Sometimes I open Rome II just to look at the world map. It’s almost inconceivable to me that, within a space that could be swallowed effortlessly by Australia’s hot and sandy maw, there existed a myriad of peoples with their own delicacies, values, religions, histories and heroes. Too often my eyes are drawn to Macedon, where I suspect my ancestors may have presided (though it is completely impossible to know), and am taken back by how much of human history was shaped in such a small part of the world. From the dominance of the Greeks, to the rise of Macedon and Alexander, and again to Hannibal, from Hannibal to Scipio, the rise and fall of Rome, the Huns, the Sassanids and their fall to the Muslims, and so on and so forth.

I think perhaps a better understanding of history and nuance may have avoided the controversy surrounding the Witcher 3, and could have made for a clearer and more productive conversation regarding race in video games. I completely agree that we could have a more diverse range of characters, and have to commend those who are fighting for this end. However, I think the main cross-communication comes from the mischaracterisation of the word ‘white’. I would compare it to saying ‘Asian’. They are vague descriptions that are contextless. An Asian person may come from Japan, India, China, and depending on what period of history you’re looking at, Persia/Iran. Obviously, ‘Asian’ is not a homogenous group, and the same is true with ‘white’ — I think Peter Capaldi immortalised this in ‘In the Loop’.

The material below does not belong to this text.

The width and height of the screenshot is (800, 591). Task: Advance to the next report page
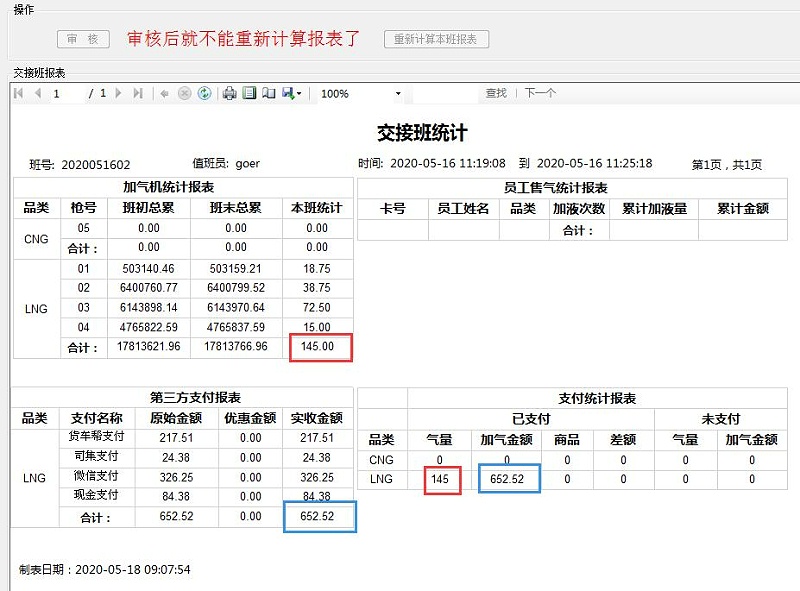118,93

For instance, my father was Serbian/Romanian and mother was English/Swede. If we are to go off the recent Polygon article, Poland, and slavic peoples, are ‘white’. I’d also assume that both the English and Swedes are white (so white they get sunburn from fireworks), and it would follow that I am simply ‘white’. Yet this is a weird kind of white-white washing, where skin colour is being equated to culture, and presents us with a false dichotomy: White/not white. If my Viking ancestors had met with my Slavic ancestors, what commonality would they have had? One took slaves, and one gave birth to the word ‘slave’. They had different gods, traditions, sources of nutrients, weapons, beliefs, values, dress, and so on. While they may have been closer to each other than they would have been to the Chinese, it would be similarly dishonest to say China and Japan were basically the same because they traded silk and had God-Emperors (and hated the ‘garlic-eaters/Koreans’).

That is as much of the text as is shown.